▶ **TASK TO COMPLETE**:
Transcribe exactly, please, the line bearing "Task: Open the login_tests filter dropdown" and all later lines through the end of the records, with the pictures left out.

(Stored data)
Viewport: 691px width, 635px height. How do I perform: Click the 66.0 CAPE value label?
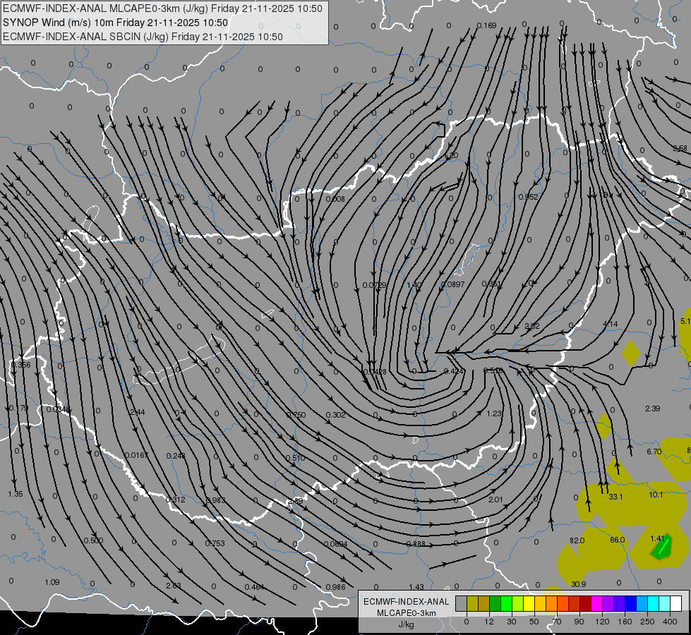pos(618,540)
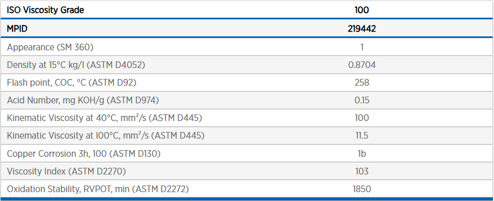Image resolution: width=494 pixels, height=201 pixels.
Task: Select oxidation stability value 1850
Action: [362, 189]
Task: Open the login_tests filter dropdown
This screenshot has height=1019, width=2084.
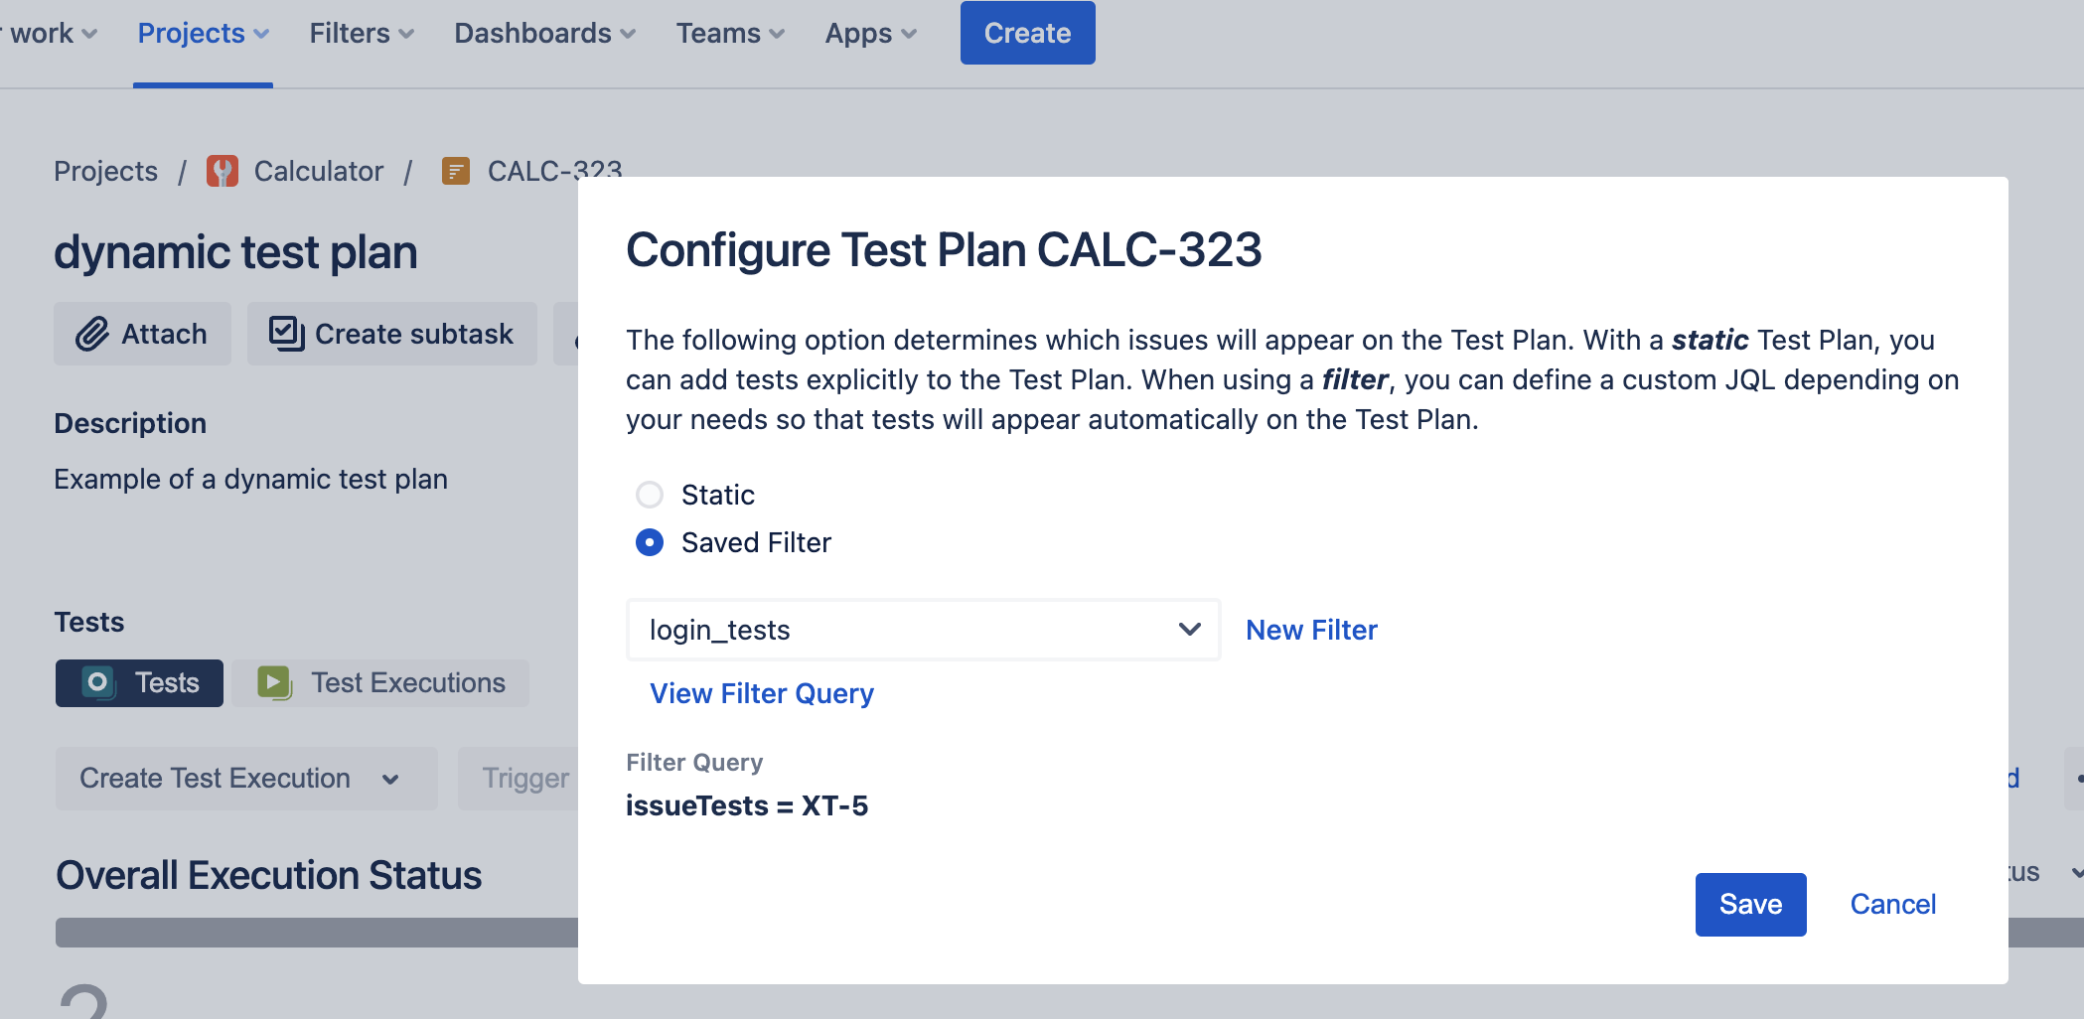Action: click(x=923, y=630)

▶ **TASK OUTPUT**:
Task: Open the login_tests filter dropdown
This screenshot has height=1019, width=2084.
Action: click(x=923, y=630)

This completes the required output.